As the Oklahoma band took the field (yes, the band), jeers rang through the north section of the 50-yard line seats. “High school band!” one fan yelled.
Later on, senior defensive lineman Malcolm Roach was flagged for targeting, and expletives were traded between the fan bases.
“When you do get in rivalry games like this, your emotions are going to be at an all-time high,” Texas head coach Tom Herman said.
In the 2019 edition of the rivalry the Sooners held onto a 34-27 win. In a game that always has a flair for the dramatic, this year did not disappoint.
“Heck of a football game,” Oklahoma head coach Lincoln Riley said. “This game continues to live up to its billing as the best game in college football. … Great atmosphere again as always.”
But with this extra intensity that this game brings comes a level of respect only found between rivals. The Texas offense was stalling early, until freshman running back Roschon Johnson ripped off a 57-yard run down to the Texas 4-yard line that awoke a sleeping Texas crowd into a frenzy. The north side of the stadium erupted, and the south hunched into their seats.
Then, a spectator donned in Oklahoma gear, after his team had just given up the longest play of the game, said, “Man, I just love this game. There’s just nothing like it.”

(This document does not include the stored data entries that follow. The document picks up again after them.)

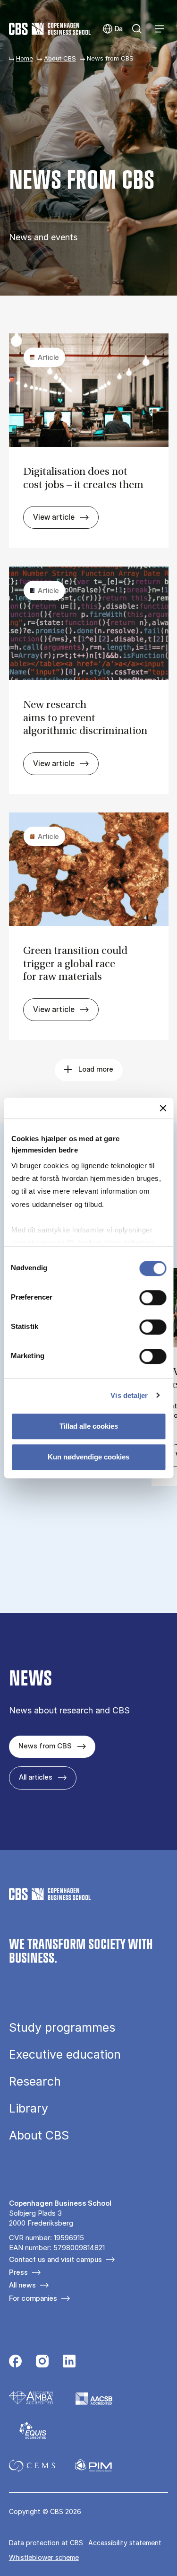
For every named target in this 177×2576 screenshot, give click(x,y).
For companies (33, 2298)
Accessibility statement (124, 2543)
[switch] (152, 1297)
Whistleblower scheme (44, 2557)
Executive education (65, 2055)
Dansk (113, 29)
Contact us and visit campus (55, 2259)
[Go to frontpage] (50, 29)
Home (24, 58)
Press (18, 2272)
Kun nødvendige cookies (88, 1457)
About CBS (60, 58)
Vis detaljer (129, 1395)
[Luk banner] (163, 1108)
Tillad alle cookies (88, 1426)
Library (28, 2108)
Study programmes (62, 2028)
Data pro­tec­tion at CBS (46, 2543)
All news (22, 2284)
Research (35, 2081)
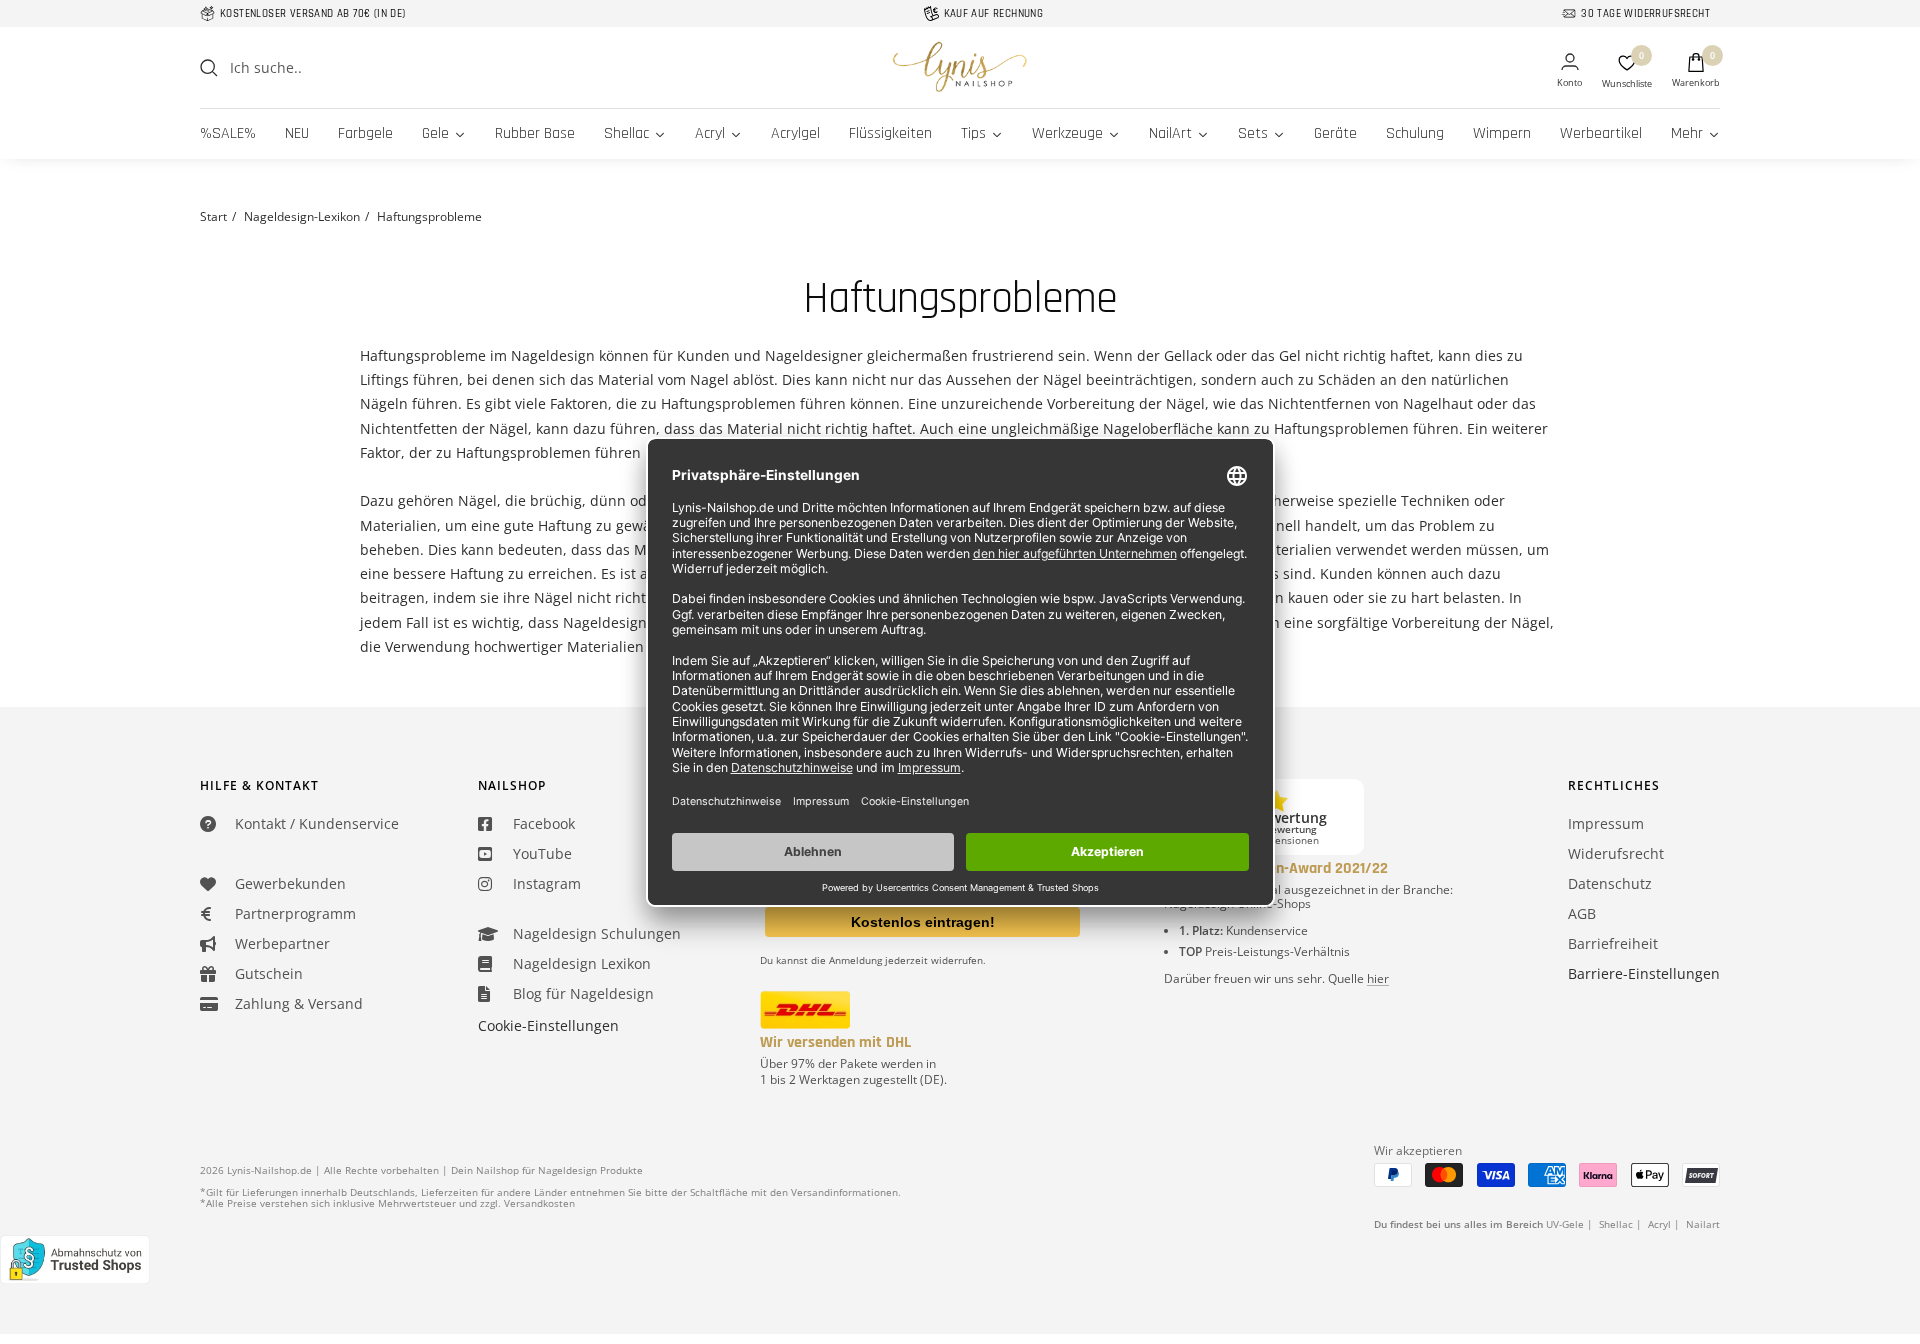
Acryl (1659, 1224)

He wasn’t entirely wrong. Army-Navy plays in Philadelphia, but every other major collegiate rivalry is played as a home and home. There are few other places that present the midfield juxtaposition found at the Cotton Bowl. At the 50-yard line, with the dichotomy between the two schools on full display, the divide created by the Red River some 75 miles north is never more clearly on display.